== Work instruction ==
Look through the material below and show every line with the word "chart".

[[ Source information open ]]

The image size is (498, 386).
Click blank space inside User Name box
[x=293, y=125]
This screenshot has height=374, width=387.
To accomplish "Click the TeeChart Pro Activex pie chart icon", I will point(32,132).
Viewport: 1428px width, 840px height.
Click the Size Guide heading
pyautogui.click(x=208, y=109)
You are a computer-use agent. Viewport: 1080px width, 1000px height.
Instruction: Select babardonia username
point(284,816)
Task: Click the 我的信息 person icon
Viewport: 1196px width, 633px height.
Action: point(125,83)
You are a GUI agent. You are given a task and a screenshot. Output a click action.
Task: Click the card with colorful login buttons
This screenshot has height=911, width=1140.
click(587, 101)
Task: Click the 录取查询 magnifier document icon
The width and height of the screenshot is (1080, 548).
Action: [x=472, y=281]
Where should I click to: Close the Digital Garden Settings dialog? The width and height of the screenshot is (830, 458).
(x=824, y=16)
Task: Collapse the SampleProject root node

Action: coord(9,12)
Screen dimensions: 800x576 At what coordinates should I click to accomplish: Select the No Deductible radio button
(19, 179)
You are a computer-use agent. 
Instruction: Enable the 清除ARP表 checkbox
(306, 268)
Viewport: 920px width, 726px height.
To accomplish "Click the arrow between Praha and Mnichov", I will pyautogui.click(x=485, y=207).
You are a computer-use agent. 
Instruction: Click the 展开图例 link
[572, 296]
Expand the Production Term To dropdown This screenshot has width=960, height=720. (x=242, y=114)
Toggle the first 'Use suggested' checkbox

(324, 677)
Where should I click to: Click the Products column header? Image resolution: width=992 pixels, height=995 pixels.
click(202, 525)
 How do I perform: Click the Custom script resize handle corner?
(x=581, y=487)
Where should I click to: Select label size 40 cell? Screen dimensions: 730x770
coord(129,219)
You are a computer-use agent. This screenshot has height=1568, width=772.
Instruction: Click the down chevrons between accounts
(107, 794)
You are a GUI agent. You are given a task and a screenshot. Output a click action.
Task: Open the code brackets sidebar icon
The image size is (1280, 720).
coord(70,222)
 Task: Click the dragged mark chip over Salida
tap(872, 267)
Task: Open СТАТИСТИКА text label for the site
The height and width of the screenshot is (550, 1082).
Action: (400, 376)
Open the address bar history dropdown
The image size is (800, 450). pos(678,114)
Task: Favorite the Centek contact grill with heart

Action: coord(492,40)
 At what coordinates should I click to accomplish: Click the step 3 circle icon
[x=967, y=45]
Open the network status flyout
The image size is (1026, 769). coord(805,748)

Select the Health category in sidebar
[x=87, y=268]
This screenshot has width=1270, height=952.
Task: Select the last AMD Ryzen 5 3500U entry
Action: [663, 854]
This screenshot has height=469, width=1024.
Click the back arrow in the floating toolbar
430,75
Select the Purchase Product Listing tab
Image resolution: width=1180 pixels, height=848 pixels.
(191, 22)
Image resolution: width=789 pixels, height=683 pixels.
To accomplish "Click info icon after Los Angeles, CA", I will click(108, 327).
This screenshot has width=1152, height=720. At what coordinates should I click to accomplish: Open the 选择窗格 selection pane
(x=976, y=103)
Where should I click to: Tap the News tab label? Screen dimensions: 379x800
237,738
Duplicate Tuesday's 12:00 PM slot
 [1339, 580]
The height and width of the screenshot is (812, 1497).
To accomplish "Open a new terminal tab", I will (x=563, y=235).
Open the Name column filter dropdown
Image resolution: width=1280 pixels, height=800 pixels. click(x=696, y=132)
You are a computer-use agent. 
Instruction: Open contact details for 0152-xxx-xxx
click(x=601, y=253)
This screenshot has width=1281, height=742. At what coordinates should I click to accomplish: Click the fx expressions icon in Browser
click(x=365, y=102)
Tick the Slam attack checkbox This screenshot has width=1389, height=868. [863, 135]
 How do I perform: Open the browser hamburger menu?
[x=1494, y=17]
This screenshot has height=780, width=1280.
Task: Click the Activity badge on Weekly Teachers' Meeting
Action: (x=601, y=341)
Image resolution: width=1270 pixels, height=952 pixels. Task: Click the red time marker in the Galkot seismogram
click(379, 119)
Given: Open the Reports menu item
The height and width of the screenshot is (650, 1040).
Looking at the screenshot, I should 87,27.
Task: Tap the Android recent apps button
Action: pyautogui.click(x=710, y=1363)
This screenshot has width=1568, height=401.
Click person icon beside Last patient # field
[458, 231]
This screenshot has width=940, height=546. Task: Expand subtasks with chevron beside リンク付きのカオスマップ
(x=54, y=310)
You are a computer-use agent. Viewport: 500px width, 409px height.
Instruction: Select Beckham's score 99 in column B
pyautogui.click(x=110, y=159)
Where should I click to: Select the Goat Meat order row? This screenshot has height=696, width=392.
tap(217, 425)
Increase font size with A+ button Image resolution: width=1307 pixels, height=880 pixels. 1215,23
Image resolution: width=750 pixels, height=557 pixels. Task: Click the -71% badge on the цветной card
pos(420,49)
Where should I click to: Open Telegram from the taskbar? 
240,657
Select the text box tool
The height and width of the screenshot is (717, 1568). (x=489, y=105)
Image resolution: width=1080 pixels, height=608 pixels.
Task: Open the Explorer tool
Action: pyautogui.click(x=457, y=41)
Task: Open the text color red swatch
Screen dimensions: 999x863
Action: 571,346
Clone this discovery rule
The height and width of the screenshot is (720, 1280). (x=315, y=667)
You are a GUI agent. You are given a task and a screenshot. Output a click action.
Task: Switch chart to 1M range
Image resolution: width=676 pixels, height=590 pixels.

[[ Source information closed ]]

== Solved exercise ==
To accomplish "Click the TeeChart Pro Activex pie chart icon", I will point(32,132).
Task: Switch chart to 1M range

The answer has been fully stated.